Pakistan Prime Minister Imran Khan said that he intended to privately discuss Kashmir with Trump, after the president’s participation in the Houston rally on Sunday with Indian Prime Minister Narendra Modi. But journalists asked Khan and Trump about it ahead of a meeting on the sidelines of the United Nations General Assembly.
“So I was going to say that, when you’re supposed to meet Narendra Modi, now I would have asked you to at least lift the siege,” he told Trump. “It’s a huge humanitarian crisis taking place.”
The Houston rally, called “Howdy, Modi,” gave Modi the opportunity to demonstrate his rapport with Trump, whom he endorsed to tens of thousands of Indian-Americans who attended. But Modi also drew Trump into offering tacit support for the Indian leader’s moves to expand his country’s authority over the parts of Kashmir it controls. India and Pakistan, which both possess nuclear weapons, have fought two major wars over the territory and regularly skirmish across the Line of Control that divides it.
“Border security is vital to the United States. Border security is vital to India, we understand that,” Trump said at the Houston event. He pledged to fight “radical Islamic terrorism” and insisted: “We must protect our borders.”
In a speech that followed Trump’s remarks, Modi obliquely criticized Pakistan and accused it of harboring terrorists, then assured the crowd that Trump was committed to fighting terrorism.
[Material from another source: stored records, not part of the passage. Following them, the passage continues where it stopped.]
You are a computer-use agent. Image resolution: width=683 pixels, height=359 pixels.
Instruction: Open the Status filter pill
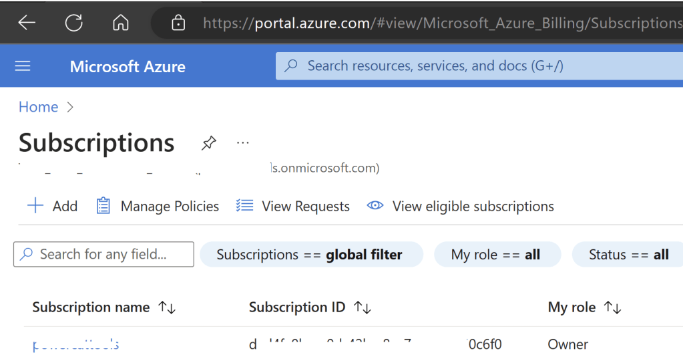pyautogui.click(x=628, y=255)
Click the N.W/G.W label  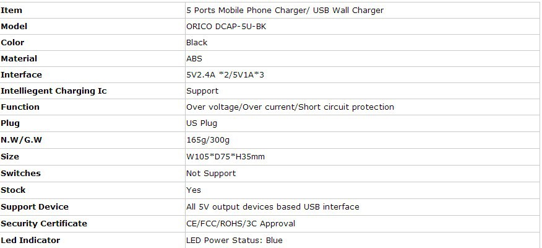point(22,140)
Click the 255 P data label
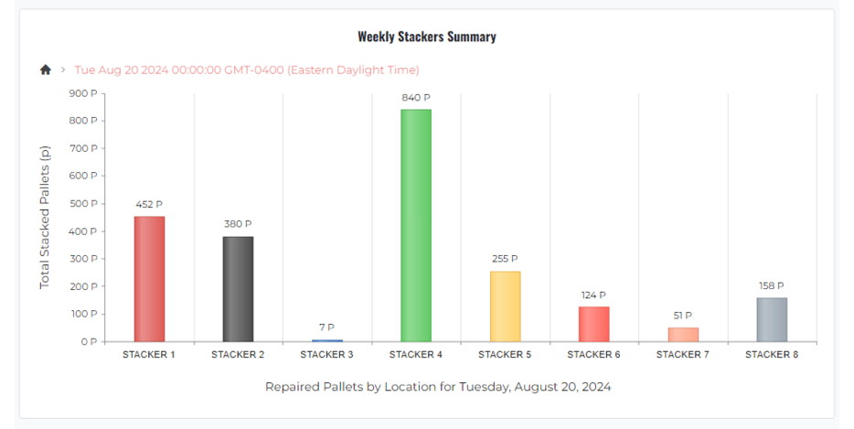The height and width of the screenshot is (429, 854). [x=505, y=259]
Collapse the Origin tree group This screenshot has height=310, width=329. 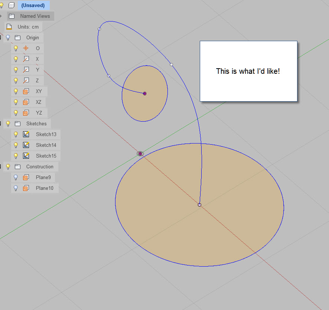click(1, 37)
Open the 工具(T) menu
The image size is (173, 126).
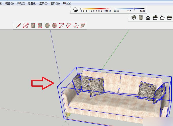(43, 4)
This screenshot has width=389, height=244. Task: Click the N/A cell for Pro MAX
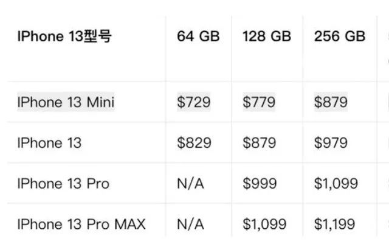click(190, 224)
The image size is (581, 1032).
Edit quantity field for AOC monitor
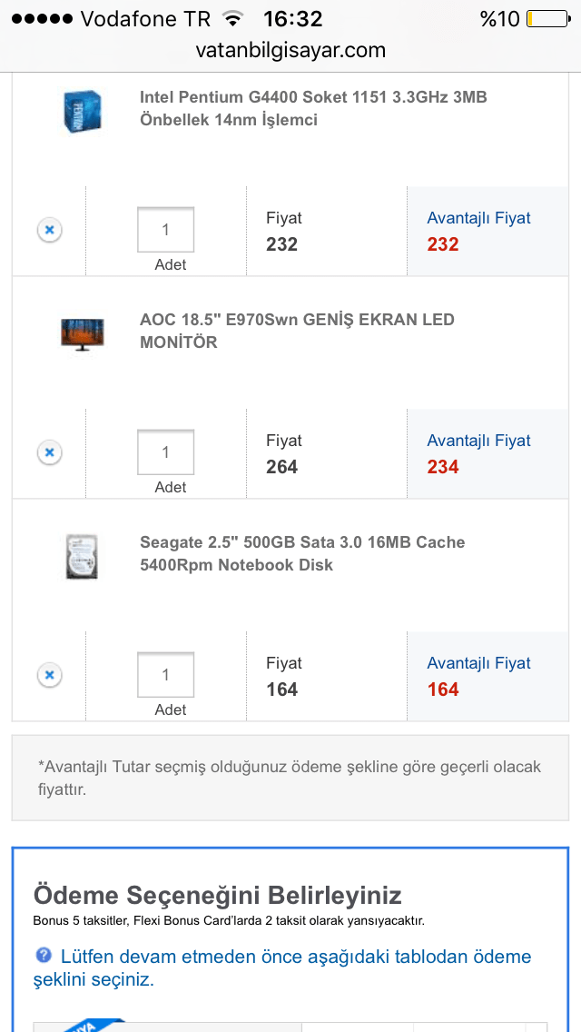(165, 452)
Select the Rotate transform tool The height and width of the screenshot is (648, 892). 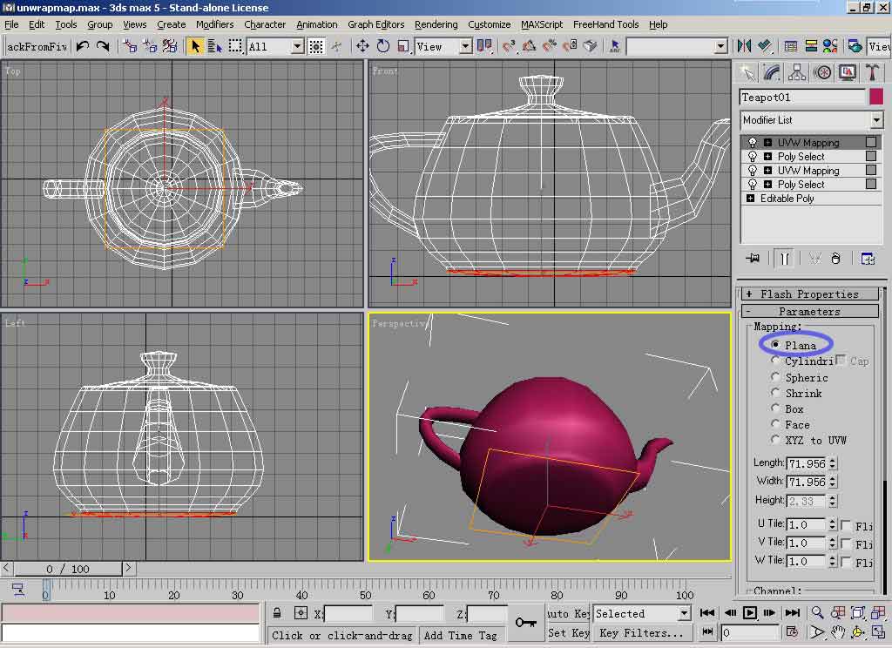[x=382, y=46]
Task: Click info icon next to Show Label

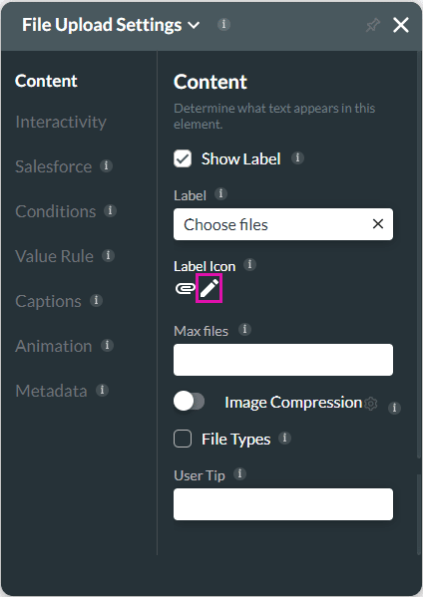Action: [x=297, y=157]
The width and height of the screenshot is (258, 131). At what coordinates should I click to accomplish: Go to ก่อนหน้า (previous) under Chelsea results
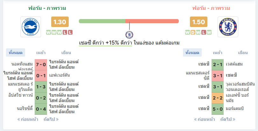(x=204, y=119)
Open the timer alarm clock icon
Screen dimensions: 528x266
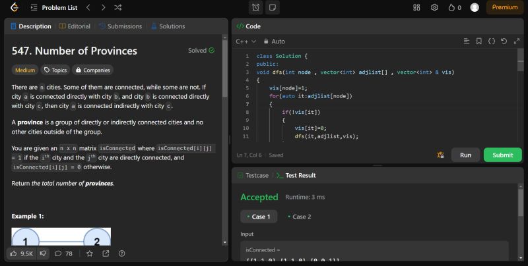[255, 8]
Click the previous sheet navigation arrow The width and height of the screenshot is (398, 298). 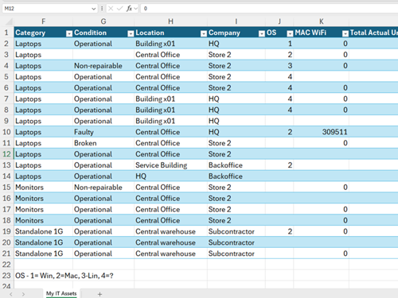pos(11,294)
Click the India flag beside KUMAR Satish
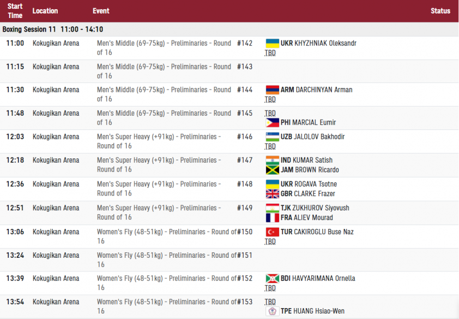Image resolution: width=459 pixels, height=319 pixels. click(x=272, y=161)
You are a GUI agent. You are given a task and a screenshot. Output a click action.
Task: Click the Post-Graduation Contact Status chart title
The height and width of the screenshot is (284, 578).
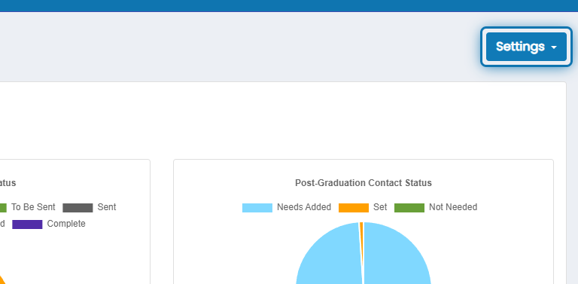[363, 183]
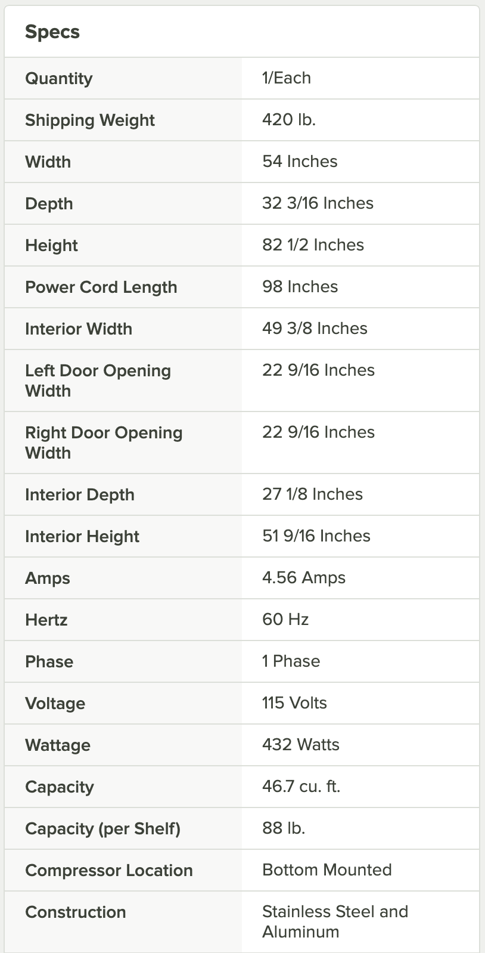Click the Right Door Opening Width label

click(x=104, y=443)
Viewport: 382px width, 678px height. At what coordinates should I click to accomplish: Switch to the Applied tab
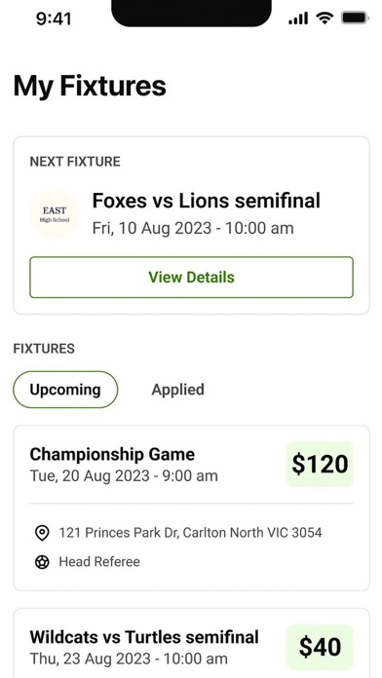click(177, 390)
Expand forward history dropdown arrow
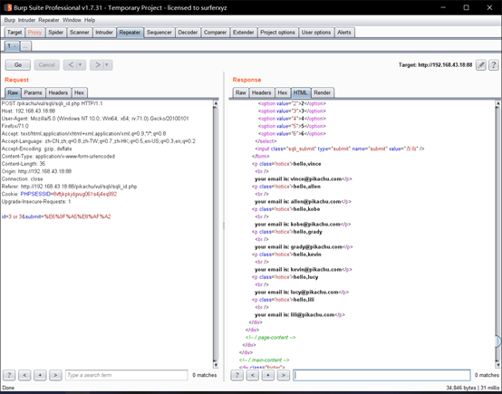The image size is (502, 394). click(x=107, y=65)
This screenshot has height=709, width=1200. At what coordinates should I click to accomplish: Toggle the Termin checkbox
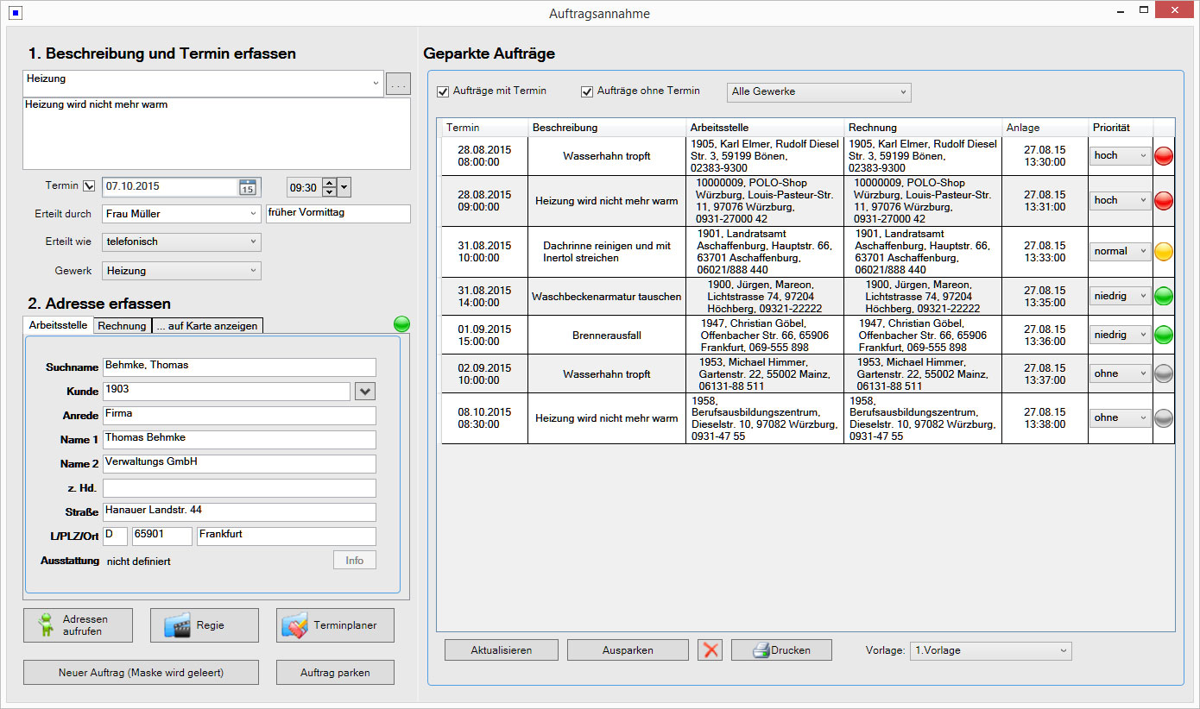click(89, 186)
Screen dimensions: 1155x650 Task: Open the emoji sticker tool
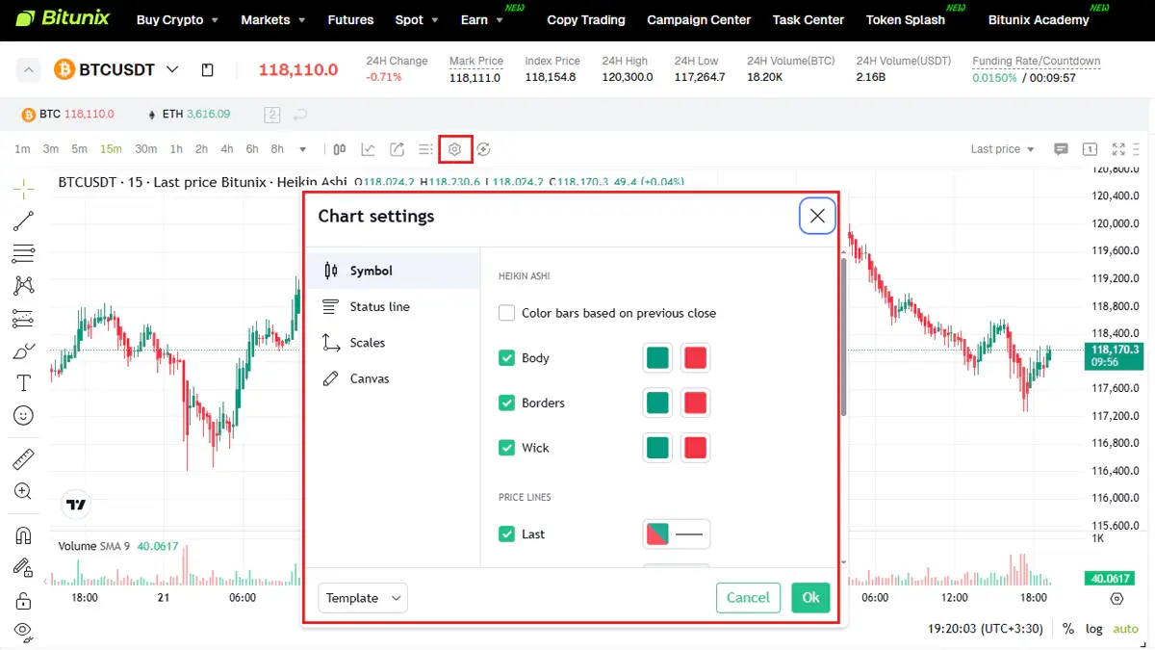pyautogui.click(x=23, y=416)
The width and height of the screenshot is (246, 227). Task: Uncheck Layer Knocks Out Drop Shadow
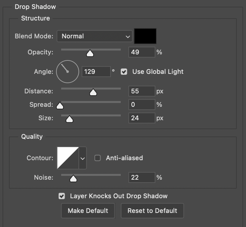62,196
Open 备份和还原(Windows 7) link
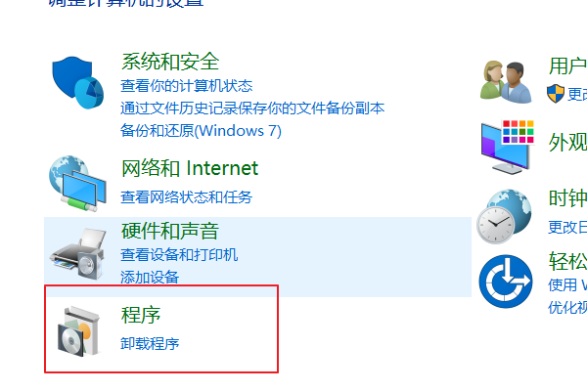Image resolution: width=587 pixels, height=391 pixels. 201,131
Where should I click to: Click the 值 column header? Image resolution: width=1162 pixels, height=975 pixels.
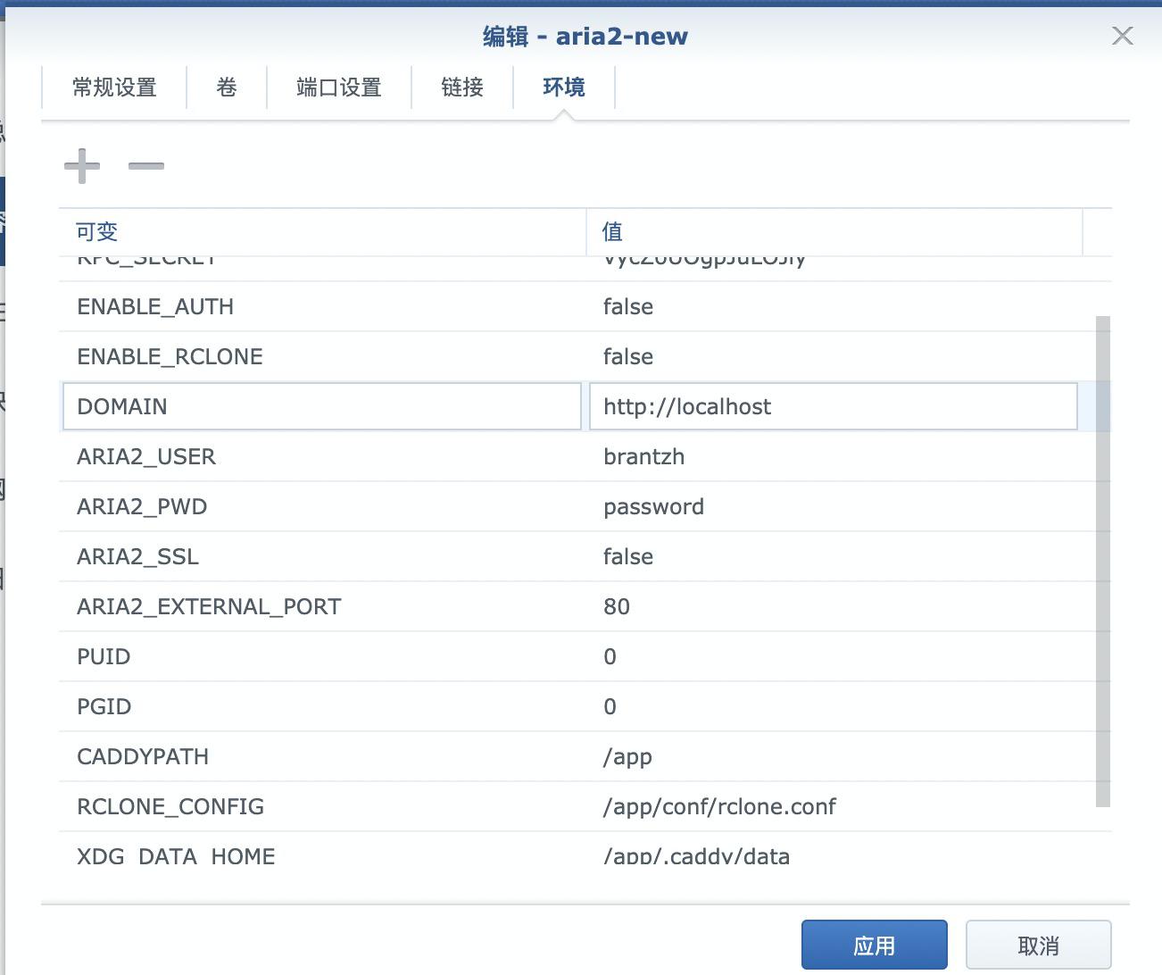(612, 231)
Trump indicated on Monday that he had been surprised. “I didn’t know I was going to hear that statement, I would say. I heard a very aggressive statement yesterday,” though he didn’t specify which of the Indian prime minister’s remarks he was referring to.
Modi charged at the Houston event that “people have put their hatred of India at the center of their political agenda,” without naming Pakistan. “These are people who want unrest. These are people who support terrorism and nurture terrorism.”
He rhetorically asked who was responsible for the 2008 terror attacks in Mumbai and the 2001 attacks in the U.S. “You know them, very well,” Modi said. “You know who they are. It’s not just you, the whole world knows who they are.”
The Mumbai attackers were Pakistanis, while several key figures in the Sept. 11 attacks, including Osama bin Laden, were killed or captured in Pakistan.
Modi in August scrapped seven decades of autonomy in the Muslim-majority state of Jammu and Kashmir, prompting Pakistan to downgrade diplomatic and trade ties with India. Indian Foreign Minister Subrahmanyam Jaishankar said last week that India ultimately expects to rule over the entire state of Kashmir.
Khan said in his meeting with Trump that “8 million people are under siege by 900,000 troops” in Kashmir and “that this is the beginning of a crisis.
“I honestly feel that this crisis is going to get much bigger, what is happening in Kashmir,” he said.
The U.S. has a responsibility to help defuse it, he said.
“Just the fact that the position of the United States — it’s the most powerful country, it can affect the United Nations Security Council, it has a voice, so we look to the U.S. to put out flames in the world,” he said.
Trump said of Kashmir that “I’d like to see everything work out, I want it to be humane, I want everybody to be treated well.”